I think this is correct way, but I'm not sure this because there are no information nor examples.
Also I also confirm this way could be extended another error distributions (including, poisson, gamma, binomial, negative- binomial etc.).
If there are another good ways or advices, please teach me.
You can calculate any function (including the difference in coefficients) of draws (such as those produced by Stan) from any proper posterior distribution.

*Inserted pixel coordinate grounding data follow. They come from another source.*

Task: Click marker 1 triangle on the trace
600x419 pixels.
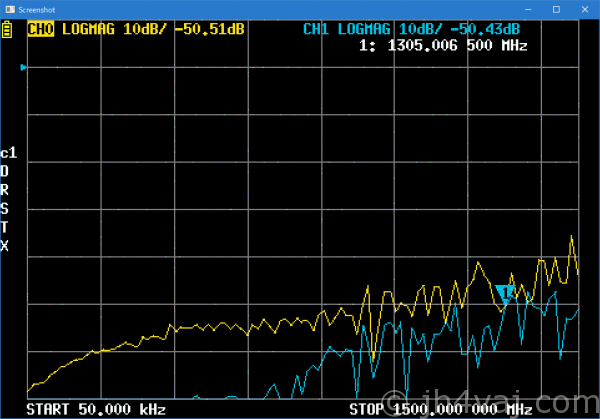Action: tap(506, 292)
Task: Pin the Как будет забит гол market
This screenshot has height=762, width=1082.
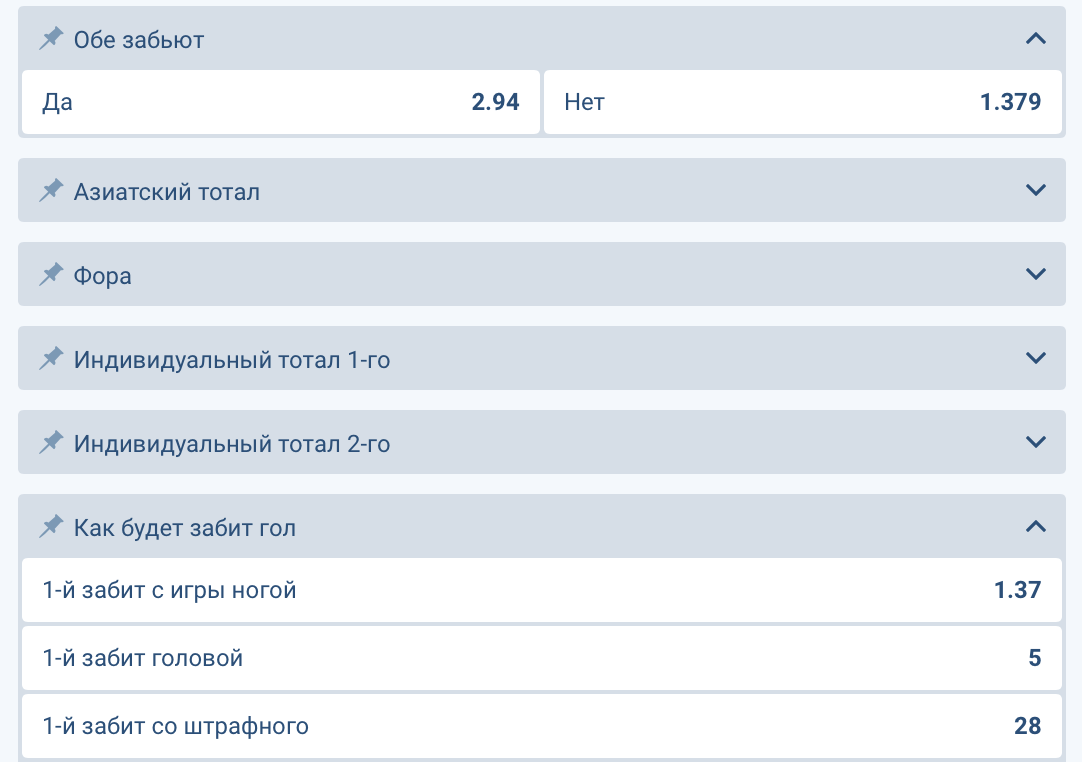Action: coord(51,527)
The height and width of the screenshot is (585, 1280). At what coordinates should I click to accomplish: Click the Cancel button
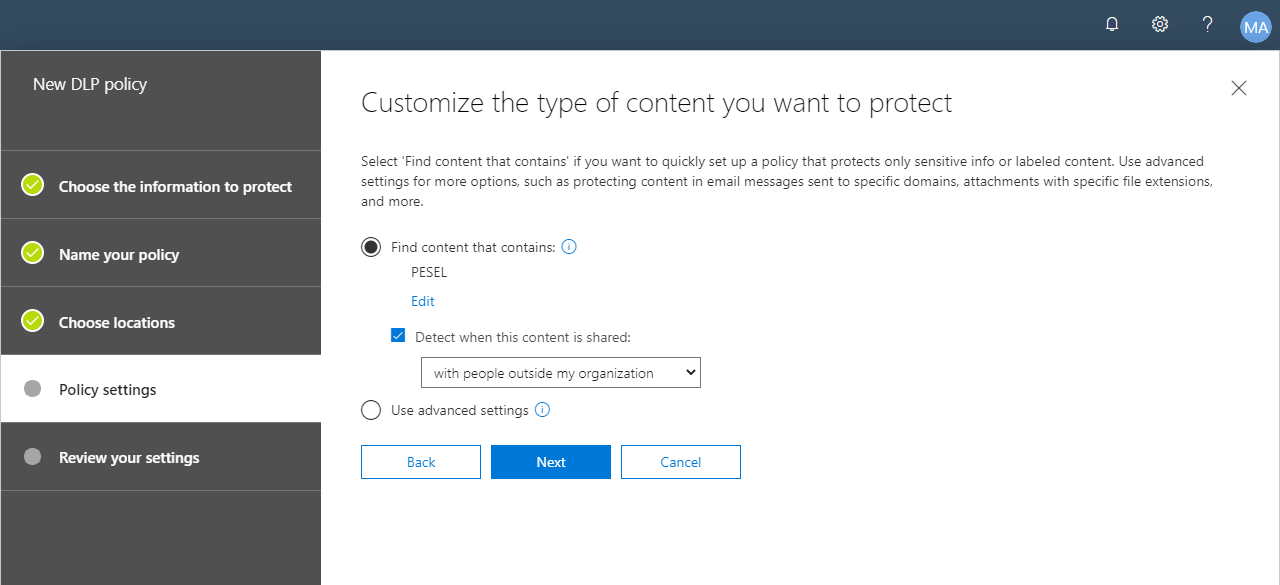(x=681, y=462)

I have a logistic regression model, for which I have been using the rms package. The model fits best using a log term for tn1, and for clinical interpretation I’m using log2. I ran the model using lrm from the rms package, and then to double check, I ran it using glm. The initial coefficients are the same:
h <- lrm(formula = outcomehosp ~ I(log2(tn1 + 0.001)) + apscore_ad +
emsurg + corrapiidiag, data = d, x = TRUE, y = TRUE)
Coef S.E. Wald Z Pr(>|Z|)
Intercept -3.4570 0.3832 -9.02 <0.0001
tn1 0.0469 0.0180 2.60 0.0093
apscore_ad 0.1449 0.0127 11.44 <0.0001
emsurg 0.0731 0.3228 0.23 0.8208
f <- glm(formula = outcomehosp ~ apscore_ad + emsurg + corrapiidiag +
I(log2(tn1 + 0.001)), family = binomial(), data = tn24)
Coefficients:
Estimate Std. Error z value Pr(>|z|)
(Intercept) -3.45699 0.38315 -9.023 < 2e-16
I(log2(tn1 + 0.001)) 0.04690 0.01804 2.600 0.00932
apscore_ad 0.14487 0.01267 11.438 < 2e-16
emsurg 0.07310 0.32277 0.226 0.82082
However when I try to get the odds ratios, they are noticeably different for tn1 between the two models, and this doesn’t seem to be a difference of log2 transformation.
summary(h)
Effects Response : outcomehosp
Factor Low High Diff. Effect S.E. Lower 0.95 Upper 0.95
tn1 0 0.21 0.21 0.362120 0.15417 6.5300e-02 0.673990
Odds Ratio 0 0.21 0.21 1.436400 NA 1.0675e+00 1.962100
apscore_ad 14 25.00 11.00 1.593600 0.15631 1.3605e+00 1.961000
Odds Ratio 14 25.00 11.00 4.921400 NA 3.8981e+00 7.106600
emsurg 0 1.00 1.00 0.073103 0.33051 -5.8224e-01 0.734860
Odds Ratio 0 1.00 1.00 1.075800 NA 5.5865e-01 2.085200
exp(f$coefficients)
(Intercept) 0.03152467
apscore_ad 1.15589222
emsurg 1.07584115
I(log2(tn1 + 0.001)) 1.04802
Would anyone be able to explain what the rms package is calculating the odds ratio of? Many thanks.
The tn1 effect from summary(h) is the effect on the log of the odds ratio of tn1 going from 0 to 0.21 -- the inter-quartile range. See ?summary.rms.
So, the effect from the first row of summary(h) is 0.36212 = (log2(0.211)-log2(0.001))*.0469.